Membrane-Free Hydrogen Generation from Water

Avigail Landman, The Nancy & Stephen Grand Technion Energy Program (GTEP), Technion – Israel Institute of Technology,
H. Dotan, Department of Materials Science and Engineering, Technion – Israel Institute of Technology, Haifa, Israel
A. Rothschild, Department of Materials Science and Engineering, Technion – Israel Institute of Technology, Haifa, Israel
G. Shter, Department of Chemical Engineering, Technion – Israel Institute of Technology, Haifa, Israel
G.S. Grader, Department of Chemical Engineering, Technion – Israel Institute of Technology, Haifa, Israel

Power-to-Gas (P2G) technologies that convert renewable energies such as solar and wind to chemical fuels have been the focus of many scientific endeavors over the past decades. Specifically, hydrogen production by water electrolysis (2H2O → 2H2 + O2) is a promising P2G technology. Photoelectrochemical (PEC) water splitting is a promising path to solar hydrogen production. However, separation of the H2 and O2 gas products as well as hydrogen collection and transport in large solar fields becomes an overwhelming technical challenge. State of the art water splitting technologies make use single cell units, separated into anode and cathode compartments by membranes. This implies that millions of PEC cell units in the solar field would have to be hermetically sealed and fitted with membranes, gas tubes and tube adaptors in order to separate and collect the hydrogen gas, resulting in a very complicated and expensive construction. The hydrogen would then have to be transported to the end user, either by pipelines or by high-pressure/liquid-H2 vessels. These obstacles, in addition to efficiency and stability challenges, render PEC hydrogen production economically questionable.
In this work, which was published recently in Nature Materials [1], we aim to solve these problems by totally separating the H2-generation electrochemical cell from the O2-generation PEC solar cell. This is achieved by introducing an additional set of electrodes, called the auxiliary electrodes. These are Ni(OH)2/NiOOH electrodes, commonly used in rechargeable alkaline batteries, which can be cycled many times with minimal energy loss. By placing a "charged" (NiOOH) auxiliary electrode in the oxygen cell, and electrically connecting it to a "discharged" (Ni(OH)2) auxiliary electrode in the hydrogen cell, electrolysis can be performed in two separate cells. During electrolysis, one auxiliary electrode charges while the other discharges. Thereafter, the process can be repeated by cycling the auxiliary electrodes between the charged/discharged states. Using suitable photoanodes, the PEC cell can generate O2, which can then be discharged to the atmosphere, alleviating the need for sealing and piping. Since the separate cells are connected to each other by metal wires only, the H2 can be generated at any location, for example, directly at a Hydrogen Refueling Station (HRS).
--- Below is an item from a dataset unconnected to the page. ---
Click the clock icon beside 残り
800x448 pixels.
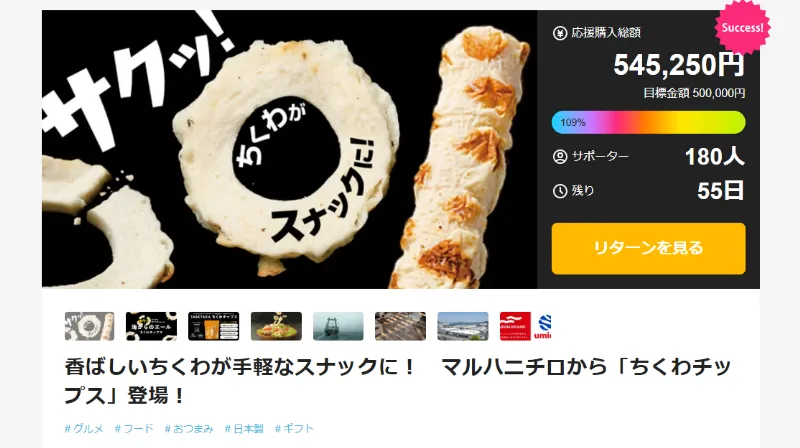tap(560, 191)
Figure 1: Our membrane-free configuration for alkaline water electrolysis in separate hydrogen and oxygen cells.

References:
1. Landman, A., Dotan, H., Shter, G. E., Wullenkord, M., Houaijia, A., Maljusch, A., Grader, G., and Rothschild, A. Photoelectrochemical water splitting in separate oxygen and hydrogen cells, Nature Materials, doi:10.1038/nmat4876 (2017).